━━━ Provided passage

Low pH/ high calcium question

timtsb
9 years ago

I recently had a soil test performed, and it came back that my soil is a bit acidic (5.77 pH). They recommend 40lbs per 1000sq ft of calcitic lime. However, on the report it says my calcium level is already "above optimum" at 3060 lbs per acre. Won't adding calcitic lime exacerbate the high calcium levels? Is excessive calcium not a problem?

Comments (6)

  • dchall_san_antonio
    9 years ago

    Yeah, that doesn't sound right. If you did not get the soil tested by Logan Labs in Ohio, you might consider doing it again. I think their price is $20, but you get a much better test than the normal university tests perform.

  • yardtractor1
    9 years ago

    Calcium content of the soil does not necessarily directly relate to soil PH. (gypsum/calcium sulfate vs lime/calcium carbonate) I agree, before amending the soil for PH, you should get a second opinion (soil test). If you need to adjust PH to reap its attendant benefits, forget "above optimum". As long as the calcium content does not interfere with the availability the other nutrients and minerals at sufficient levels for soil fertility, increased calcium levels are not a concern.

  • timtsb
    Original Author
    9 years ago

    Thanks for the info. I live close to the Jonathan Green plant, so I may take a soil sample there for them to test before I buy their Mag-I-Cal product. It seems to have good reviews, so unless anyone here has a reason why I shouldn't buy that instead of regular old calcitic lime I think I'll go that route.

━━━━━━
━━━ Extracted entries

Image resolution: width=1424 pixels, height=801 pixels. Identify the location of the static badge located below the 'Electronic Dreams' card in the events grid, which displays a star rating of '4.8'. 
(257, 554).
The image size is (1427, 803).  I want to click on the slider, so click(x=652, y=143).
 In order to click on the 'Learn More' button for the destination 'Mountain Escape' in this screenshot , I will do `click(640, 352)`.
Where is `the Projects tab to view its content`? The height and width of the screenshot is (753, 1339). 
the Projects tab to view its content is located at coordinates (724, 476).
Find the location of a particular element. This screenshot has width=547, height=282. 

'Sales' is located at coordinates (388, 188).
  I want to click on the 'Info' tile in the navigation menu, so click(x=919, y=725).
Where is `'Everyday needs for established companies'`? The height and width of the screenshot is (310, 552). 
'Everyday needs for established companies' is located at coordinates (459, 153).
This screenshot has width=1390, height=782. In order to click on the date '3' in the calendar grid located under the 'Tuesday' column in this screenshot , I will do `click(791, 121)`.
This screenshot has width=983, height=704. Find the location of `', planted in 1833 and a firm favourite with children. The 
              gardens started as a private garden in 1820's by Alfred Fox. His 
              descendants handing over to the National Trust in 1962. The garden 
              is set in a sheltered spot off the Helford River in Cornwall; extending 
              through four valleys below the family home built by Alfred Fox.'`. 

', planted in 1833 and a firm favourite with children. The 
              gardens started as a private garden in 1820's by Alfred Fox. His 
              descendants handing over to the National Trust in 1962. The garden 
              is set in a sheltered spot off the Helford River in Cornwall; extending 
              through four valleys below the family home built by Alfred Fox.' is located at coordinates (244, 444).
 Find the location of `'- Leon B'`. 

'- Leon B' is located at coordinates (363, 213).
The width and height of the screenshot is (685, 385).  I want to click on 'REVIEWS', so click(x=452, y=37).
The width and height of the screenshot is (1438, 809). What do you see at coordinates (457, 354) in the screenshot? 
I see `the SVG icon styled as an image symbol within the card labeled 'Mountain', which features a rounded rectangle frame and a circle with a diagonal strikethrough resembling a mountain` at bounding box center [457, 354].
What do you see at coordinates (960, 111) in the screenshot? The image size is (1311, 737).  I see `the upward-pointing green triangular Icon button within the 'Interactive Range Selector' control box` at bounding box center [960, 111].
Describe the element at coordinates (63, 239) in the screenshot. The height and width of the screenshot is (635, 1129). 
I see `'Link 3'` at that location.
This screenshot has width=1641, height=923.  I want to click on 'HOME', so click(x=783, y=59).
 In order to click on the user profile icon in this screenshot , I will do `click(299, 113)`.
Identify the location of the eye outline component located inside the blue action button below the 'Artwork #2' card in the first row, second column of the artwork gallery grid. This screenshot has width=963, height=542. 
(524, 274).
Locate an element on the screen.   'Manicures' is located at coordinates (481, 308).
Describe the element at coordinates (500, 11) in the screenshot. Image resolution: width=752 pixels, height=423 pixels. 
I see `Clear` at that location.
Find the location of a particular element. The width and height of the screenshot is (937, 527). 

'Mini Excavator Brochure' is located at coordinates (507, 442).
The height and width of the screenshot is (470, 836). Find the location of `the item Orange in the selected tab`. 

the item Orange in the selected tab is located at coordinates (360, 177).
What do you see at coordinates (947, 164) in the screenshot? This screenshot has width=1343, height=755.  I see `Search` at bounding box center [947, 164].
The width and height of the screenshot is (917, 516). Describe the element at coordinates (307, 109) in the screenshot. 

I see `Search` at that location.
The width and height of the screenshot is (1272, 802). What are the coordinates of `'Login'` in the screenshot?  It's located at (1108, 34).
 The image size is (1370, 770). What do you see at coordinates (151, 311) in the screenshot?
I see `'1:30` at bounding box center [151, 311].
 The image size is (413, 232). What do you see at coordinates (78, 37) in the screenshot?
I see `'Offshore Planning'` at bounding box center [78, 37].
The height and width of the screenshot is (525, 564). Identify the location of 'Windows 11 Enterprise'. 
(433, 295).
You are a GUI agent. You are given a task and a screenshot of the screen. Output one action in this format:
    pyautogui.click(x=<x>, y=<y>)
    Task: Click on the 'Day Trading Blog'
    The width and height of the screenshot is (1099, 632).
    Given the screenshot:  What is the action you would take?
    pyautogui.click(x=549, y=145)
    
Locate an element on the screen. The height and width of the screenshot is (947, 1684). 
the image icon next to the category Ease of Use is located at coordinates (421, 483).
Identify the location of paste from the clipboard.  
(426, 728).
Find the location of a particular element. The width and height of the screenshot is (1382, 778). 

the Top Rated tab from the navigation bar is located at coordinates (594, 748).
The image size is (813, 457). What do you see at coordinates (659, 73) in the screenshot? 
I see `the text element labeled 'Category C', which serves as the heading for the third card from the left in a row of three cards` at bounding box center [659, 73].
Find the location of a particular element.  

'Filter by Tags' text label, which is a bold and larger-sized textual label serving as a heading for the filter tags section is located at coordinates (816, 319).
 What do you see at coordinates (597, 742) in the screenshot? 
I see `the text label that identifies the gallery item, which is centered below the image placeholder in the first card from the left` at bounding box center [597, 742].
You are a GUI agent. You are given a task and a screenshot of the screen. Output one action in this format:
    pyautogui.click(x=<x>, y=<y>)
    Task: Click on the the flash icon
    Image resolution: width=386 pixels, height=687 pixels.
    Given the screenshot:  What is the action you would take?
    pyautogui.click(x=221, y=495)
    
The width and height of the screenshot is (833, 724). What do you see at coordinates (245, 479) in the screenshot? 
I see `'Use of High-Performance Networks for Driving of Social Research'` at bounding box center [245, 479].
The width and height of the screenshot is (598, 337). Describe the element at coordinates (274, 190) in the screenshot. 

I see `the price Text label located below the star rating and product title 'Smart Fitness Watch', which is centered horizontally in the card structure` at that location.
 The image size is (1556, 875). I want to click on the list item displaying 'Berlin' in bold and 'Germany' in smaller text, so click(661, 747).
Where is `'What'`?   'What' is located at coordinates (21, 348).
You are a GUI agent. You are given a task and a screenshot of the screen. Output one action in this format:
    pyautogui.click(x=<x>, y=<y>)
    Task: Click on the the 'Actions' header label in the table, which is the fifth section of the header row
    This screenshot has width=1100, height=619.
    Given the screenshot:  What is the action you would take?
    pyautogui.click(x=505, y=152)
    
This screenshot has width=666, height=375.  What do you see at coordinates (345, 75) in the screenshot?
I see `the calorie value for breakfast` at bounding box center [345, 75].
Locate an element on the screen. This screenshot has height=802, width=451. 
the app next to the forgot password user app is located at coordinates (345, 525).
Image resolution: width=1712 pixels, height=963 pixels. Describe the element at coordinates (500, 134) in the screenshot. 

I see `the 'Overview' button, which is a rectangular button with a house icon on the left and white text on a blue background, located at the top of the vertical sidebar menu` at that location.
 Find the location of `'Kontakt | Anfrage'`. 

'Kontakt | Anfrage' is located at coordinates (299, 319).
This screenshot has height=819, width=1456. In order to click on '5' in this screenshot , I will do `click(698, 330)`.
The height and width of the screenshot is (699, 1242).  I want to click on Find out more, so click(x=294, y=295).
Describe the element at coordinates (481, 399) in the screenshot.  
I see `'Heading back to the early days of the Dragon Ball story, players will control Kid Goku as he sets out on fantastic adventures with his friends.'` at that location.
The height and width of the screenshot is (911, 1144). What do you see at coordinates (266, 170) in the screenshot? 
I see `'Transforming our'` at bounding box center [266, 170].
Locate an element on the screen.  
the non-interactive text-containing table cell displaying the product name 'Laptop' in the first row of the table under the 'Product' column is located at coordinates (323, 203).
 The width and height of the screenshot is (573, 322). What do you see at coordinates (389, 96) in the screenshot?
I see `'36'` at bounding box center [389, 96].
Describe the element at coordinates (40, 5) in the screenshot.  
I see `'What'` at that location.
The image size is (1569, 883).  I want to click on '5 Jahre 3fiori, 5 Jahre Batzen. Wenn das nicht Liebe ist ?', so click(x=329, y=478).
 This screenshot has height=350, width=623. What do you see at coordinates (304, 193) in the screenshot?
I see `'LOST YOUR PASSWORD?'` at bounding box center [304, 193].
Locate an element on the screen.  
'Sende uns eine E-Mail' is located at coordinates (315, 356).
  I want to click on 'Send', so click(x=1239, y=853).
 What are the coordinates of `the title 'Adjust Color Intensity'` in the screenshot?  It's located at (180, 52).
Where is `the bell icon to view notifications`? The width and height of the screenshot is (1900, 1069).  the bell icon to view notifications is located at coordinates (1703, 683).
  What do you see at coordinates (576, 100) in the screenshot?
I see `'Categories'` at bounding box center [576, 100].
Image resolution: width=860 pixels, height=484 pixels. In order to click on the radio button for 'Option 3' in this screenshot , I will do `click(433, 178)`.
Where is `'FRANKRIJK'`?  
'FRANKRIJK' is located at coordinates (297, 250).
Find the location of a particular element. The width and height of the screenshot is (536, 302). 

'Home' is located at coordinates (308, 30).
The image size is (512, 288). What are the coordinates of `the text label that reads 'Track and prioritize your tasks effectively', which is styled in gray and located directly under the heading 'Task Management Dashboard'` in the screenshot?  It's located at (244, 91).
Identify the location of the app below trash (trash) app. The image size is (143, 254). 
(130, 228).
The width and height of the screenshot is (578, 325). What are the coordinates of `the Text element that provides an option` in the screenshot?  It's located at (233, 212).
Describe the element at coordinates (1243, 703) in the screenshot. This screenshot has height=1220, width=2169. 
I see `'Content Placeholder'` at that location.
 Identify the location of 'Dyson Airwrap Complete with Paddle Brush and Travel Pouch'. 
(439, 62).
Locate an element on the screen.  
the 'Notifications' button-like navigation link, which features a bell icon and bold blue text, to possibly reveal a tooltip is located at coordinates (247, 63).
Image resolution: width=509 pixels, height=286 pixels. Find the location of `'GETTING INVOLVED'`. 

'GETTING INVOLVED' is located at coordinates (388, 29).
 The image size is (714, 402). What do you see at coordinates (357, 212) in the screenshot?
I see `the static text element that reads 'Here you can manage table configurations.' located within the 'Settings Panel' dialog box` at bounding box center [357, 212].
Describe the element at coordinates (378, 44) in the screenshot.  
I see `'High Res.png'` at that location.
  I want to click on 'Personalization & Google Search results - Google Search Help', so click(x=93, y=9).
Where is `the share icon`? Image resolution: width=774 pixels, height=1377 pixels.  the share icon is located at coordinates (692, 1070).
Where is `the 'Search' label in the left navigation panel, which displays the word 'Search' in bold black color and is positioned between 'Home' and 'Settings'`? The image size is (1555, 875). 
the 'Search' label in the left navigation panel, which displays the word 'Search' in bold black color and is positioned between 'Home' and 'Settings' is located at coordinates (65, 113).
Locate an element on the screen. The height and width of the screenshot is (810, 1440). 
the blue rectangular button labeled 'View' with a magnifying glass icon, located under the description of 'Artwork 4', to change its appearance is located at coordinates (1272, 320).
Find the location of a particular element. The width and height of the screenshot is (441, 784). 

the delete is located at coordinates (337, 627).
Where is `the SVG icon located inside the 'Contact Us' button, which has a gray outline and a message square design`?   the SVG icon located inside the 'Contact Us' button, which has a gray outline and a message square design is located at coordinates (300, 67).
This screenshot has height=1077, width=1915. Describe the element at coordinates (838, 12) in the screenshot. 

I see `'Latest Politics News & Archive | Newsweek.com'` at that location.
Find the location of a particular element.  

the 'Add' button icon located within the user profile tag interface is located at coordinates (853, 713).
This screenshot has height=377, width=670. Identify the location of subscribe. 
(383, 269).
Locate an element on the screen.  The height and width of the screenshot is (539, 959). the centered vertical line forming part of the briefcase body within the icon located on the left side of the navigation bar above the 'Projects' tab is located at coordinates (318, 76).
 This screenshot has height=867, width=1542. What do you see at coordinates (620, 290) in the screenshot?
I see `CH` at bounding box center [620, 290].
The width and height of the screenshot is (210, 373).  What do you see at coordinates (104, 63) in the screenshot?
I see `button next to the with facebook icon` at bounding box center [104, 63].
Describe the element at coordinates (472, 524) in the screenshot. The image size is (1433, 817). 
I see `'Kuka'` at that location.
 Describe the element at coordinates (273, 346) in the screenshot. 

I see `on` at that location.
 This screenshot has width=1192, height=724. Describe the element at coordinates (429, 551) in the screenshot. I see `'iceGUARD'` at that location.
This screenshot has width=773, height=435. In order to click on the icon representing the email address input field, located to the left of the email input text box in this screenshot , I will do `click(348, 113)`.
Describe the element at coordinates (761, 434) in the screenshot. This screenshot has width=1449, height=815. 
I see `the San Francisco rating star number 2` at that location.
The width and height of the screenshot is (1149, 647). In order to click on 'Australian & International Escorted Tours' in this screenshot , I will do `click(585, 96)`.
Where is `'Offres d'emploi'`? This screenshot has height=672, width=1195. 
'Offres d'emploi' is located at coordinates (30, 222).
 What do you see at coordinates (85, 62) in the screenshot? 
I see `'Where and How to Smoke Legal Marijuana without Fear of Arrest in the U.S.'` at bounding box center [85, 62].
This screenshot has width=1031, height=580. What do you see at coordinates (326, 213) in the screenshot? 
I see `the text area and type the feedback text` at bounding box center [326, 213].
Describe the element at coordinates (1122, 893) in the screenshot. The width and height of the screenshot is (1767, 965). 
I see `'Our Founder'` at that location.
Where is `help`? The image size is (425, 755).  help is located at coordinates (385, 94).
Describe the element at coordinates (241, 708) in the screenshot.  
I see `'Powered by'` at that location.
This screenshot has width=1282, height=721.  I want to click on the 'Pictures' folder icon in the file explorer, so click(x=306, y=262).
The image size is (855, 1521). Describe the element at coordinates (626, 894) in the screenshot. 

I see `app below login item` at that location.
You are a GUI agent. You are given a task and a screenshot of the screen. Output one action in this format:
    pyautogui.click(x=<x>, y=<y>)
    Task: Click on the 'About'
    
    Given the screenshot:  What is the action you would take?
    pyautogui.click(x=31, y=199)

━━━━━━

## Required actions
a – How would you say this sentence from the soil pH thread in Spanish: "Calcium content of the soil does not necessarily directly relate to soil PH."
b – Can you pick up the forum thread on low soil pH and high calcium after its last comment and carry it on?

## Replies
a – El contenido de calcio del suelo no está necesariamente relacionado de forma directa con el pH del suelo.

b –
    One other question...assuming it's accurate, the soil test also indicates I have low Boron at .35 PPM. Is this having a negative impact on my lawn? Should it be amended?

  • dchall_san_antonio
    9 years ago

    You got a soil test that told you about boron??? Where did you get the test?

    There are two kinds of lime that are generally used on lawns. If you use the wrong one, and Mag-I-Cal would be the wrong one in certain circumstances, then you can negate the effect you were trying to achieve. Is your soil like clay or does water penetrate pretty easily when you water?

  • yardtractor1
    9 years ago

    I can't find a copy of a Mag I Cal label anywhere on the net, but I believe it contains only 35% calcitic lime. Advise you read the label and do the calculations. The recommendation was 40# of lime/m. That could be a lot of bags of JG product at a higher price than than you need to pay. Plus, as dchall said, you may need to apply dolomitic lime rather than calcitic.

    Advise you stay away from adding boron without professional guidance. It needs to be applied in VERY small doses (grams vs pounds) and too much will make your lawn a wasteland.

    Edit: "Boron at .35 PPM. Is this having a negative impact on my lawn?"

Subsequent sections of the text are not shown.